The B-2 Spirit is one of three strategic heavy bombers in U.S. Air Force service. Originally conceived to infiltrate the Soviet air-defense network and attack targets with nuclear weapons, over the decades its mission has grown to include conventional precision attack. The B-2 is the most advanced bomber in U.S. service, and the only one of three types that still carries nuclear gravity bombs.
In the late 1970s, the administration of President Jimmy Carter opposed the high-speed B-1A bomber as a waste of government money. Carter had been briefed on the new field of stealth technology and was responsible for the development of the F-117A stealth fighter.

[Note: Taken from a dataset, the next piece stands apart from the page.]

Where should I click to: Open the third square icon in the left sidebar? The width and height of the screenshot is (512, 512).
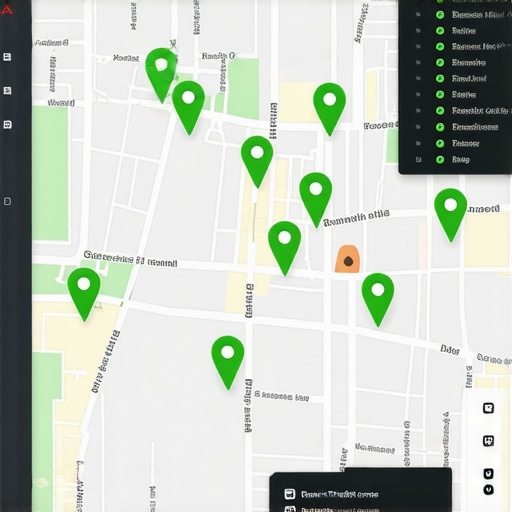tap(7, 125)
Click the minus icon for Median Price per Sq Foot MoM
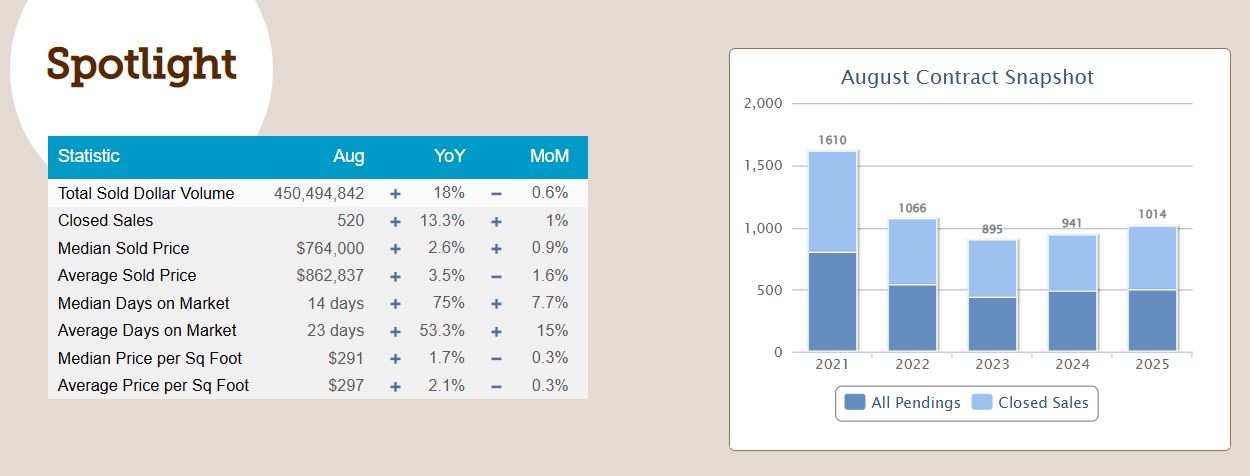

Instead of the B-1A, Carter authorized development of the Advanced Technology Bomber, or Stealth Bomber. Little was known about the bomber at the time except that it would incorporate new radar-evading technologies and possibly a dramatically different shape than previous bombers.
The U.S. Air Force sent out a Request for Proposal in 1980, and in October 1981 Northrop won a $7.3 billion initial contract to produce 127 Advanced Technology Bombers. Northrop was a curious pick—after all, it had not produced any bombers since World War II.
Northrop had been working on stealth since at least the mid-1960s. At a research facility in Rancho Palos Verdes, California Northrop had been working on radar-evading aircraft shapes and radar-resistant materials.
The company lost the competition to build the Experimental Survivable Test Bed (XST), what would later become the stealth fighter to Lockheed, but did win the opportunity to build another stealth test bed, Tacit Blue . Tacit Blue featured 360 degree stealth, a must-have for a penetrating strategic bomber.
Engineers had long known that flying wings had a minimal radar signature, and flying wings were a Northrop specialty. The company had produced four flying wings: the Northrop N-9M, the XB-35 and YB-49 , and the YB-49A.
None had been picked up by the Air Force, but it gave Northrop a great deal of experience with the aircraft form. A flying wing properly shaped to further confound radar and use of advanced composite materials would create the ultimate penetration bomber, undetectable by radar.
The B-2 was developed as a black program, with all of the pluses and minuses that entails. On the plus side, it was developed with a high level of secrecy, and until rollout in 1988 few were sure exactly what the B-2 looked like.
On the other hand costs—and development problems that caused them to rise—were kept secret until 1988. The cost of the overall B-2 program rose from 35.7 to 42.8 billion dollars. Approximately one billion was spent strengthening the wing, an Air Force requirement, should the bomber ever be required to fly at low altitude.
There were also allegations of fraud and overcharging, at least one of which was settled out of court. The poisoned relationship between the Air Force and Northrop is regarded by some as one reason why the Advanced Technology Fighter competition, which produced the F-22A Raptor fighter, went to competitor Lockheed Martin and not Northrop.
On November 22, 1988 the first B-2 was rolled out at Air Force Plant 42 in Palmdale, California, and given the name “Spirit.” The bomber looked like a boomerang, with a serrated rear section. Like previous Northrop designs it lacked a tail, seamlessly blended wing and body, and buried its four General Electric F118-GE-100 non-afterburning turbofans deep within the aircraft fuselage. Spectators were kept 200 feet from the aircraft to prevent close inspection of the plane’s features.
At the time of rollout, the B-2’s unit cost was estimated at $515 million each, making it the most expensive plane ever made. The value of stealth had not been proven in battle, and Congress began to fret about the cost of the projected 132 aircraft. On top of cost and effectiveness issues Mikhail Gorbachev’s Perestroika reforms had considerably lowered tensions between the United States and the Soviet Union, reducing the likelihood of nuclear conflict. The number of aircraft was eventually trimmed to just twenty-one.